**Text excerpt:**
= = = =
I’ve brazenly appropriated and amended the subtitle to Shane Ryan’s new book for my own above, since he does meander down a few detours before arriving at a recap of the 2021 match in The Cup They Couldn’t Lose: America, The Ryder Cup, and the Long Road to Whistling Straits (Hachette Books, $29).
But no worries, the trip is worth every stop along the way. Ryan last showed up here regarding his Slaying the Tiger, an entertaining account of a year on the PGA Tour as a new crop of stars like Jordan Spieth, Rory McIlroy and Dustin Johnson were making their marks, with others emerging from the shadow of the colossus who had bestrode the tour before them, Tiger Woods.
He even had a villain for the book in Patrick Reed, and Reed rears his troublesome head again in this variegated account of the 2021 Ryder Cup—mainly by not making the team.
And while the current book certainly concerns itself with the 2021 team members, this is more a tale of Ryder Cup captains through the years, the ways they rose or shrank from the challenge at hand, and the strategies they used to improve their teams’ chances or, to be frank, those they failed to implement while going down on the losing side.
There has been no lack of books detailing Ryder Cup history. (In these pages alone, Nick Callow’s general history, The Ryder Cup, and Ed Hodge’s Jewel in the Glen, about a 1921 precursor to the Cup matches. Then there are the reports on specific matches: (1969) Draw in the Dunes by Neil Sagebiel; (1991) The War by the Shore by Curt Sampson; and (2016) The First Major by John Feinstein. Someone is no doubt hard at work right now on a book proposal about the 2023 tilt.)
But Ryan picks his spots well and weaves historical chapters between those that propel the momentum toward the 2021 competition in Wisconsin. And he does it with points in mind.
After the first four Cups (1927-1933) the series was tied at two wins apiece. But in 18 competitions from 1935 to 1977, with a break for the World War 2 years, the U.S. totally dominated what was then the Great Britain and Ireland teams, with a 16-1 edge with one tie (the U.S. retaining the Cup).
It was so lopsided, that American players were becoming disinterested, and the GB&I contingent was in danger of not securing funding enough to field a team.
That all changed in 1979, when the U.S. now had to face a team from Europe, and deal with its own complacency about the matches—a shortcoming that began piling up for U.S. captains with all too much regularity beginning in 1983. That year Tony Jacklin’s European team almost won on American soil for the first time—ever—falling but one and half points short.
But Jacklin was captain again (and for four Cups consecutively) when he returned to pull off the feat in 1987 at the Jack Nicklaus Muirfield Village course, against a team again captained by Nicklaus.
= = = =
**Given entries:**
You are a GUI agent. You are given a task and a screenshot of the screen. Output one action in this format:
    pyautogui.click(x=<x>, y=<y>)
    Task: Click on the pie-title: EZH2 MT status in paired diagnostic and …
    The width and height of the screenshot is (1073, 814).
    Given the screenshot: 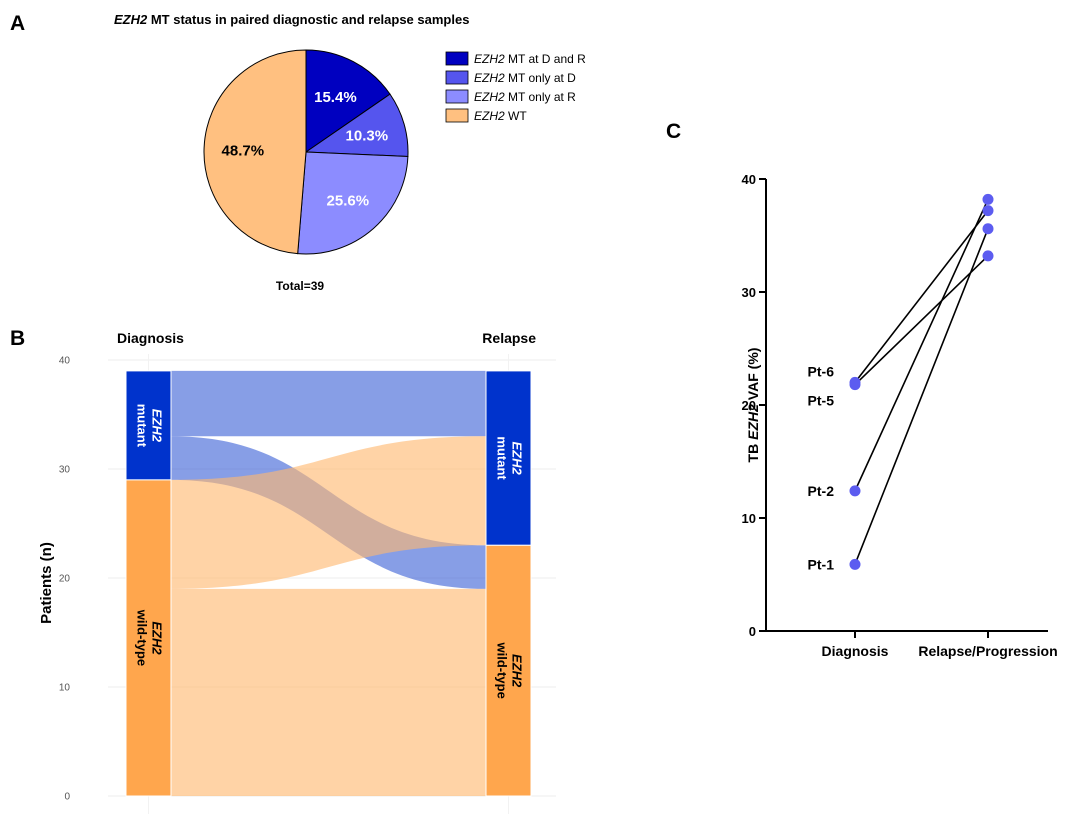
= = = =
In the Ryder Cup book review, what was the U.S. record over the competitions from 1935 to 1977?

**Response below:**
A 16-1 edge with one tie.